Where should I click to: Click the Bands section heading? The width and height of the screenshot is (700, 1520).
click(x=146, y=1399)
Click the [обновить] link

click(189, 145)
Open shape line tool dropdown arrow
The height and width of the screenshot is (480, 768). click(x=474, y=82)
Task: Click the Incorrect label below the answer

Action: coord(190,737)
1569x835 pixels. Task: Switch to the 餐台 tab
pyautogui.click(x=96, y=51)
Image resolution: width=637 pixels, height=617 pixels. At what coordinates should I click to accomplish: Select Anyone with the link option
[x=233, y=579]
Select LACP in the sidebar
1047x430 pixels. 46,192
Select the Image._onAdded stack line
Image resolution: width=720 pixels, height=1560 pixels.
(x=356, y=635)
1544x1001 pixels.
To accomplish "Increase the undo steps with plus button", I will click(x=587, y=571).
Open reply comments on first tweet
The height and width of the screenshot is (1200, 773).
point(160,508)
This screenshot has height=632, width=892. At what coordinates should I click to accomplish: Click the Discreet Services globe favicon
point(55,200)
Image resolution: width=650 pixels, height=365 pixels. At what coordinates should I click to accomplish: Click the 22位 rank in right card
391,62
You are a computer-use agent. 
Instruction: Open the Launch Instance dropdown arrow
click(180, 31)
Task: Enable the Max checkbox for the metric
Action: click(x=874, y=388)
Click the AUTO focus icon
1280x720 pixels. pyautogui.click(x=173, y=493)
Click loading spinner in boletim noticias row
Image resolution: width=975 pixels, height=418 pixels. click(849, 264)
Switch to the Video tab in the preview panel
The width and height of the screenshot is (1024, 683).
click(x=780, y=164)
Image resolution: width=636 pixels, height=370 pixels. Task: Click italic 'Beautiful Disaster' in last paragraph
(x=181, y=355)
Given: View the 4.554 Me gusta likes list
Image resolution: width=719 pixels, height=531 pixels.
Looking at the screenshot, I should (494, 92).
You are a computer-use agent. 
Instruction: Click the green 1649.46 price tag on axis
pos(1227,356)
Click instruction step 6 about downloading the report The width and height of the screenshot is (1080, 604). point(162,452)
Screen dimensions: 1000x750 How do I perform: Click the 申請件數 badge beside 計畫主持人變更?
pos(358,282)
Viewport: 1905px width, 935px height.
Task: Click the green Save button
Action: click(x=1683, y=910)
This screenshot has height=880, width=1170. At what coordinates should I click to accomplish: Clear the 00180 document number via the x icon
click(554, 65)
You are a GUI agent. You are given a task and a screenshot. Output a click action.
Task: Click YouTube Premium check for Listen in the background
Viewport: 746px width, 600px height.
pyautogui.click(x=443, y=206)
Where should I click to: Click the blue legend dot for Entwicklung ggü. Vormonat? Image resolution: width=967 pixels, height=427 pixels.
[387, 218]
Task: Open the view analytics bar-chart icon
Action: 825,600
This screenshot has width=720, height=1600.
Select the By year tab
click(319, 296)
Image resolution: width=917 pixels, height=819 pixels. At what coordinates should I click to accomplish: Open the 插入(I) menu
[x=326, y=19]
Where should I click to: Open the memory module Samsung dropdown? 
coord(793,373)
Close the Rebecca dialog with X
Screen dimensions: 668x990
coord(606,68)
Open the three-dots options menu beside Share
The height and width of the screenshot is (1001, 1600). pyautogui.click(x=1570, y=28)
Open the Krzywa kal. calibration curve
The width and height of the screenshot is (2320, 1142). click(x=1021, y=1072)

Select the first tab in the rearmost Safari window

• **What you are asked to do**
Copy out every one of the lines above, character for character.

• **Result for this exercise**
Where should I click to: Click the Bands section heading? The width and height of the screenshot is (700, 1520).
click(x=146, y=1399)
Click the [обновить] link

click(189, 145)
Open shape line tool dropdown arrow
The height and width of the screenshot is (480, 768). click(x=474, y=82)
Task: Click the Incorrect label below the answer

Action: coord(190,737)
1569x835 pixels. Task: Switch to the 餐台 tab
pyautogui.click(x=96, y=51)
Image resolution: width=637 pixels, height=617 pixels. At what coordinates should I click to accomplish: Select Anyone with the link option
[x=233, y=579]
Select LACP in the sidebar
1047x430 pixels. 46,192
Select the Image._onAdded stack line
Image resolution: width=720 pixels, height=1560 pixels.
(x=356, y=635)
1544x1001 pixels.
To accomplish "Increase the undo steps with plus button", I will click(x=587, y=571).
Open reply comments on first tweet
The height and width of the screenshot is (1200, 773).
point(160,508)
This screenshot has height=632, width=892. At what coordinates should I click to accomplish: Click the Discreet Services globe favicon
point(55,200)
Image resolution: width=650 pixels, height=365 pixels. At what coordinates should I click to accomplish: Click the 22位 rank in right card
391,62
You are a computer-use agent. 
Instruction: Open the Launch Instance dropdown arrow
click(180, 31)
Task: Enable the Max checkbox for the metric
Action: click(x=874, y=388)
Click the AUTO focus icon
1280x720 pixels. pyautogui.click(x=173, y=493)
Click loading spinner in boletim noticias row
Image resolution: width=975 pixels, height=418 pixels. click(849, 264)
Switch to the Video tab in the preview panel
The width and height of the screenshot is (1024, 683).
click(x=780, y=164)
Image resolution: width=636 pixels, height=370 pixels. Task: Click italic 'Beautiful Disaster' in last paragraph
(x=181, y=355)
Given: View the 4.554 Me gusta likes list
Image resolution: width=719 pixels, height=531 pixels.
Looking at the screenshot, I should (494, 92).
You are a computer-use agent. 
Instruction: Click the green 1649.46 price tag on axis
pos(1227,356)
Click instruction step 6 about downloading the report The width and height of the screenshot is (1080, 604). point(162,452)
Screen dimensions: 1000x750 How do I perform: Click the 申請件數 badge beside 計畫主持人變更?
pos(358,282)
Viewport: 1905px width, 935px height.
Task: Click the green Save button
Action: click(x=1683, y=910)
This screenshot has height=880, width=1170. At what coordinates should I click to accomplish: Clear the 00180 document number via the x icon
click(554, 65)
You are a GUI agent. You are given a task and a screenshot. Output a click action.
Task: Click YouTube Premium check for Listen in the background
Viewport: 746px width, 600px height.
pyautogui.click(x=443, y=206)
Where should I click to: Click the blue legend dot for Entwicklung ggü. Vormonat? Image resolution: width=967 pixels, height=427 pixels.
[387, 218]
Task: Open the view analytics bar-chart icon
Action: 825,600
This screenshot has width=720, height=1600.
Select the By year tab
click(319, 296)
Image resolution: width=917 pixels, height=819 pixels. At what coordinates should I click to accomplish: Open the 插入(I) menu
[x=326, y=19]
Where should I click to: Open the memory module Samsung dropdown? 
coord(793,373)
Close the Rebecca dialog with X
Screen dimensions: 668x990
coord(606,68)
Open the three-dots options menu beside Share
The height and width of the screenshot is (1001, 1600). pyautogui.click(x=1570, y=28)
Open the Krzywa kal. calibration curve
The width and height of the screenshot is (2320, 1142). click(x=1021, y=1072)

Select the first tab in the rearmost Safari window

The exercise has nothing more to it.